**Exercise aim**.
Reproduce everything from "We also recently" down to "a case-bycase basis." in the legal defense network text below.

**Selected text**.
★ ★ ★ ★ ★ ★ ★

I find that I enjoy producing these educational DVDs, even though each one takes me out of my comfort zone and requires that I stretch my wings a little. We already have two more video programs in the planning stage and there doesn’t seem to be any end to topics for which we can use this medium.
The Network is also introducing a new promotional tool in July, one which we hope to use to expand membership numbers greatly. It is a 16-page booklet I have written, discussing the legalities of use of deadly force in self defense, entitled What Every Gun Owner Needs to Know About Self-Defense Law. We are printing up 10,000- 15,000 of these booklets which we will offer free of charge to gun shops, gun clubs and shooting schools to give to their patrons, members and students. We hope that once a gun owner reads what is contained in the booklet—basically a written version of our fi rst DVD—they will understand the value of joining the Network and sign up. Vincent will be heading up this promotional effort, so contact him at
We are not a charity!
Switching gears, I want to talk a little about some of the requests I have received recently for legal assistance. It seems that people don’t understand that the Armed Citizens’ Legal Defense Network, LLC exists to serve its members, but it is not a charitable organization. On the average, we receive about one e-mail or call every month or so requesting money to help someone out of a legal jam or asking for free legal advice. For example, just yesterday, I received the following e-mail:
“I am a member of concealed carry. My step son was arrested last night after getting into a argument with his sister, and threw her to the ground, and was arrested for domestic violence he is 19, and she is 18. When he was in Court this date the Judge asked if there were any guns in the house he told the Judge that he believed his Step Father (myself) has some guns locked up in the a gun safe in the basement. The judge ordered my to turn my guns to be turned over to the police. I am the only one in the house who knows the 6 digit combination to the safe. There is now way in hell my guns would be turned over to the Police because I use them frequently for concealed carry, shooting at a range, and hunting, and this is not charge against me. My guns have since been placed in my brother safe at a different address. I feel this is an infringement on my rights. Can you please advise my on what to do?”
See what I mean?
We also get requests for financial assistance from non-members, who promise to sign up for membership if we will give them thousands of dollars of financial assistance. I hate to tell these folks that we must save our legal defense funds for our members, though I expect all our members appreciate it when I do just that!
We also recently had an inquiry about whether or not we would “cover” someone who shot a dog in self defense, and was facing a felony animal cruelty charge. Well, to answer this question, I had to let the poor folks know that we don’t “cover” anything, because we are not an insurance policy. But, that aside, if the person had been a member, then yes, we likely would have helped out if they were charged with a crime after shooting an attacking dog. It might not have received a full Boots on the Ground response, since these kinds of incidents are not why we started the Network, but we certainly are not going leave a member fluttering in the wind either. If asked by a Network member, we will consider these incidents on a case-bycase basis.

★ ★ ★ ★ ★ ★ ★

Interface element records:
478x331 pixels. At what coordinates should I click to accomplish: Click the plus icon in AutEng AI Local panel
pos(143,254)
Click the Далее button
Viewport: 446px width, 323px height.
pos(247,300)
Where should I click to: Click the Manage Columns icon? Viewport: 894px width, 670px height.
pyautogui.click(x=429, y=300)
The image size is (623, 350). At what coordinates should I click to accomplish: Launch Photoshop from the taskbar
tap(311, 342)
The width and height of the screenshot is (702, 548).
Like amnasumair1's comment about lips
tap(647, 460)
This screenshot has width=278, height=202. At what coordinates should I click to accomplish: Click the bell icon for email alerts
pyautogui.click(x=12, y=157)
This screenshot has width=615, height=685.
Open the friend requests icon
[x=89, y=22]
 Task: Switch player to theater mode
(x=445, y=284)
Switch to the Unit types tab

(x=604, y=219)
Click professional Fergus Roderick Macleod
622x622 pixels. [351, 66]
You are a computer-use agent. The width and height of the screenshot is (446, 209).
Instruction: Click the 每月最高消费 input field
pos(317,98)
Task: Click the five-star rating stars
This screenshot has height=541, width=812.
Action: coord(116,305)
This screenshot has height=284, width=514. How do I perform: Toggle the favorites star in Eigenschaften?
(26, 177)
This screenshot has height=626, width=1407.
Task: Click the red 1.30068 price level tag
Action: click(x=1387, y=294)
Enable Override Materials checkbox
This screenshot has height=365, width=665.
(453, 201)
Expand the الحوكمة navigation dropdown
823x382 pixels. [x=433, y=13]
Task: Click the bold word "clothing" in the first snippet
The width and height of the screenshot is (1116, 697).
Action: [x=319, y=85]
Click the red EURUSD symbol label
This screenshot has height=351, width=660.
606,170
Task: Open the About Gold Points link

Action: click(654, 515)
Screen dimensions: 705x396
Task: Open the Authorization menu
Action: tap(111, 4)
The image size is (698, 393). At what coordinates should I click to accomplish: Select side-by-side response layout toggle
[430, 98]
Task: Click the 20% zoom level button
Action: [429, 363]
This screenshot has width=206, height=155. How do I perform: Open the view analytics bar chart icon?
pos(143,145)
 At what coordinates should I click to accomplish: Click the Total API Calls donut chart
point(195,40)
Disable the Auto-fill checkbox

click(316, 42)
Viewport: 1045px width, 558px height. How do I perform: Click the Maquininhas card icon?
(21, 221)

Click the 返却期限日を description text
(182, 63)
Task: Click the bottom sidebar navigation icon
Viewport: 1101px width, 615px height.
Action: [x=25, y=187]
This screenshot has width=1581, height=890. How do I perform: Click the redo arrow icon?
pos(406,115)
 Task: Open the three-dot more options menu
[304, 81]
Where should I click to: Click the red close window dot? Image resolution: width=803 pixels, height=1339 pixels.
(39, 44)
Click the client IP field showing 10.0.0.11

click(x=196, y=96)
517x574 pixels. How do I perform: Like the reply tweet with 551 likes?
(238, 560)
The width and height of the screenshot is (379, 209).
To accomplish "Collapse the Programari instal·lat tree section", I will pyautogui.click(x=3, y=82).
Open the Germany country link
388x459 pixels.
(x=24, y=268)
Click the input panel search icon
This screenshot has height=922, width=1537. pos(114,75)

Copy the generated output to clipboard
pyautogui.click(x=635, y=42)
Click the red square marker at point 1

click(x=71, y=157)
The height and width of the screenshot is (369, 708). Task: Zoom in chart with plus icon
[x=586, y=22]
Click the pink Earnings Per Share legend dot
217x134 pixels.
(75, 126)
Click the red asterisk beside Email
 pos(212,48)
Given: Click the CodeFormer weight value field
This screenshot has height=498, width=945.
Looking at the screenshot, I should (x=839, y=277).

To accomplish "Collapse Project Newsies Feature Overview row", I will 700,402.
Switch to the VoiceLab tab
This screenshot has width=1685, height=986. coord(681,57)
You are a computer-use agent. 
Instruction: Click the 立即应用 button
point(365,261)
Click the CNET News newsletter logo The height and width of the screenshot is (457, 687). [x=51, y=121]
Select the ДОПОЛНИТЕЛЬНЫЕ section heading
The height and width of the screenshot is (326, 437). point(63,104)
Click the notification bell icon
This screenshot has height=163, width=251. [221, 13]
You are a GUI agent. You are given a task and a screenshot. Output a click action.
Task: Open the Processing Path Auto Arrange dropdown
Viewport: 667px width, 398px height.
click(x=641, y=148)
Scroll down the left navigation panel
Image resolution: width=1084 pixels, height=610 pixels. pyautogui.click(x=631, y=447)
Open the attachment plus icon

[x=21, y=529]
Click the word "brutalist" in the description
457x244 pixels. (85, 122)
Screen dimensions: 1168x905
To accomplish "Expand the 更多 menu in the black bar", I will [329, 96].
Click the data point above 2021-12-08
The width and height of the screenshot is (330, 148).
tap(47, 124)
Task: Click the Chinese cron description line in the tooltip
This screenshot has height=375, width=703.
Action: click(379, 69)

★ ★ ★ ★ ★ ★ ★

**Problem solution**.
We also recently had an inquiry about whether or not we would “cover” someone who shot a dog in self defense, and was facing a felony animal cruelty charge. Well, to answer this question, I had to let the poor folks know that we don’t “cover” anything, because we are not an insurance policy. But, that aside, if the person had been a member, then yes, we likely would have helped out if they were charged with a crime after shooting an attacking dog. It might not have received a full Boots on the Ground response, since these kinds of incidents are not why we started the Network, but we certainly are not going leave a member fluttering in the wind either. If asked by a Network member, we will consider these incidents on a case-bycase basis.